Excerpted passage:
★ ★ ★
Movies & Videos
Navigation Bar
Navigation Bar

    Related Items

Buggy Ride

By Michael O'Sullivan
Washington Post Staff Writer
Friday, November 27, 1998

  Movie Critic

A Bug's Life
Disney's latest computer-animated release is "A Bug's Life." (Disney)

John Lasseter; Andrew Stanton
Dave Foley;
Kevin Spacey;
Julia Louis-Dreyfuss;
Phyllis Diller;
Bonnie Hunt;
David Hyde Pierce;
Madeline Kahn;
Denis Leary;
Roddy McDowall;
John Ratzenberger
Running Time:
1 hour, 34 minutes
Contains a scary bird, mean grasshoppers, accidental death by bug-zapper and a reference to poo-poo.
Comparisons between last month's delightful "Antz" and the brand-new "A Bug's Life" are inevitable and instructive.

Both computer-animated fables -- the former from DreamWorks and special-effects house PDI, the latter from Disney and Pixar Animation Studios -- are set in ant colonies threatened by scary insects (termites in "Antz," grasshoppers in "A Bug's Life"). Both have different-drummer heroes who step out of line and save the day. Curiously, the reddish-brown population of "Antz" had six legs; the cuddly protagonists of "A Bug's Life" are colored a lavender-gray pastel and have only four limbs.

Each is a diverting and well-made spectacle, but whereas the sophisticated "Antz" had a cross-generational appeal and a witty adult subtext about conformity, the more juvenile humor of "A Bug's Life" seems to be going almost exclusively for the Happy Meals crowd.

"Antz" opened with its neurotic arthropod hero (voiced by Woody Allen) whining on a psychiatrist's couch. When we meet the star of "A Bug's Life," he's dropping an in-jokey reference to Disney's feature-length kiddie-cartoon "The Lion King."
★ ★ ★
Dataset extract:

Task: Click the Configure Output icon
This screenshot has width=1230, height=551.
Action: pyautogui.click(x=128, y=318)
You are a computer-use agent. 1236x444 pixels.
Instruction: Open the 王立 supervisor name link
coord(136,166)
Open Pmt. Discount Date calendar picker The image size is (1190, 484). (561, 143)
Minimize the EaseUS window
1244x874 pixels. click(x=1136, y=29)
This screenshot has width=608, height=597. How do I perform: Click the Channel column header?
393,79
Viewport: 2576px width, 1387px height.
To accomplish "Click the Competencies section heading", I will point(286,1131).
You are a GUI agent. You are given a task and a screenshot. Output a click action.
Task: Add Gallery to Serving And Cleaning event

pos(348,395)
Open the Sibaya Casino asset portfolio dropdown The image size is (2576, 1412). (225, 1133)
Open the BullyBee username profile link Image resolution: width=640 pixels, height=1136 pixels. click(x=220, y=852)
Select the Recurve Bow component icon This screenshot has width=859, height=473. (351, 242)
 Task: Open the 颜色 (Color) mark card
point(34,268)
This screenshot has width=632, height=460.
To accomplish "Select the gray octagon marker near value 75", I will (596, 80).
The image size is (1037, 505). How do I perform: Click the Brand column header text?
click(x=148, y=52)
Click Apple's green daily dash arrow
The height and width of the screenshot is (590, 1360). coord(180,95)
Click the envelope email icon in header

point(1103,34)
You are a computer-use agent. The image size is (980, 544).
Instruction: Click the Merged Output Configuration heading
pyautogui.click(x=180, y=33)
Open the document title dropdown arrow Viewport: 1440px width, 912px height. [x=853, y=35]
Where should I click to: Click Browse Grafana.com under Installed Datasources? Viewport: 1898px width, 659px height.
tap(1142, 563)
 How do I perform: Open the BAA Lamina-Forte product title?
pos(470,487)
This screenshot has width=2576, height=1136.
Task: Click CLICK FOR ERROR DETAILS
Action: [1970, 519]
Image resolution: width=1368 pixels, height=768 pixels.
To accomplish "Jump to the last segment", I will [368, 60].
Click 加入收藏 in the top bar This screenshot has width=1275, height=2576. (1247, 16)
★ ★ ★
Problem details: List each thing the "A Bug's Life" movie review says the film contains in its content note.

Task solution:
- A scary bird
- Mean grasshoppers
- Accidental death by bug-zapper
- A reference to poo-poo